Over the years, Father Mbaka’s comments and ping-pong support for politicians across the country have called his and the national church’s credibility into question and consistently earns him the ire of the public.

“The prophetic ministry is quite precarious. No one knows the mind of God,” Dr. Adi said, adding that priests remain only agents whose humanity can and does interfere in their understanding and explanation of divine intention. That is why it is hard to call Father Mbaka’s political commentary at Mass, a kind of private revelation, simply partisan.

“Within the magisterium of the church, there is no place for private revelation [about partisan politics]. Why? Because the church does not want to be caught in the kind of problem that Mbaka is in now,” Dr. Adi said.

It is not in the place of religious leaders to identify whom they think should occupy political positions or favor one candidate over the other.

At the same time, Dr.
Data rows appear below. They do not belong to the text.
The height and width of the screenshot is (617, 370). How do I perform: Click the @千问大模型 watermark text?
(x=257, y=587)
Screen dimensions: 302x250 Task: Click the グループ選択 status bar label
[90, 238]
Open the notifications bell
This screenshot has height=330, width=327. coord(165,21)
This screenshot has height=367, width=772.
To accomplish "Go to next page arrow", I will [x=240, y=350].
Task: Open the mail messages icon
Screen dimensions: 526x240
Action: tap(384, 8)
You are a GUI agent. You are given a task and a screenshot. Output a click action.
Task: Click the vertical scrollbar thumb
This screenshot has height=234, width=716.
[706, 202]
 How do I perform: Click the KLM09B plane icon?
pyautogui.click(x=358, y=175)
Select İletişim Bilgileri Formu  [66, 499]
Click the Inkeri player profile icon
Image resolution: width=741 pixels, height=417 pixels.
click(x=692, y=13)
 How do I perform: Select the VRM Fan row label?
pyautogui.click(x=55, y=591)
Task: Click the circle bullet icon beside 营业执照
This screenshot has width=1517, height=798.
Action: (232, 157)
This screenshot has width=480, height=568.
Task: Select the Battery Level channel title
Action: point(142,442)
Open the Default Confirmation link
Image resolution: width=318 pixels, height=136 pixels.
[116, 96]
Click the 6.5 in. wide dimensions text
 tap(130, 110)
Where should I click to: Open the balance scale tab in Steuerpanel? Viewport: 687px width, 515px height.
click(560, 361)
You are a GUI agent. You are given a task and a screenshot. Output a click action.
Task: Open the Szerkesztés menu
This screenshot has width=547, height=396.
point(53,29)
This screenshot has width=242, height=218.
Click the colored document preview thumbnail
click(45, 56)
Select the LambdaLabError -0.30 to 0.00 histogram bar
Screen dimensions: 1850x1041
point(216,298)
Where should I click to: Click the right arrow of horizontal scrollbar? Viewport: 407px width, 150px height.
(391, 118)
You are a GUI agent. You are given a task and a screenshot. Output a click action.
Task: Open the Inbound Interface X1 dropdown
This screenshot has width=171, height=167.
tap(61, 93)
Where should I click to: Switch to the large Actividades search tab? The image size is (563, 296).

Adi does believe there is a role for nonpartisan criticism of the status quo by the church, and if the bishops do not engage in it, he supports priests like Father Mbaka, closer to the people, who are willing to take on that role.

Father Ikeri insists that it is not in the place of religious leaders to identify whom they think should occupy political positions or favor one candidate over the other.

“Drawing the line between church and state here is simple: Don’t interfere. Don’t be partisan,” he said.

Prayer for Nigeria in Distress In 1993, just a month after the military’s nullification of the June 12 elections—remembered as the fairest in the democratic history of the country—Catholic bishops composed the “Prayer for Nigeria in Distress” and distributed it to be said in parishes across the country. More than two decades later, the words of that prayer and another like it—“Prayer Against Bribery and Corruption”—have been on-and-off-again features at Masses across the country.

The prayer’s plea still resonates: “Spare this nation, Nigeria, from chaos, anarchy and doom.”

The prayer should not be reserved just for the government of Nigeria, Dr. Adi suggested. The church itself is in distress, struggling to find a way to criticize a political culture it sometimes participates in securing and promoting.

“I don’t know,” Father Ikeri told America when asked if the church in Nigeria is doing enough in its political engagement. “The church has to go at the pace the society is going,” he said, admitting that in Nigeria social progress has been slow. There is sometimes collusion by church leaders with the political class.

Political characters of questionable integrity have been welcomed by some church leaders, who encouraged tacitly—sometimes directly—the support of the faithful, he said. At the same time such associations are made by some in the church, prayers are recited for Nigeria because of political dysfunction, insecurity and corruption.

“We are praying for Nigeria in distress, yet we continue to sink it into distress, [asking], ‘What will God do?’” Father Ikeri said. How does the church expect such prayer to be practically effective, he wonders. “The church needs to step up and undo this unholy alliance with the state,” he concludes. “Prayer will become mere words if the heart does not experience true conversion, a determination to direct one's heart toward what one is praying for.”

Sister Nwaonuma, for her part, said it is imperative to keep praying, adding that prayers from religions across the board might just be what has helped Nigeria survive its many trials.

“I think it would be uncalled-for for any Catholic at this point, when this country is really boiling, to say they are really tired of saying a prayer for Nigeria in distress,” she said.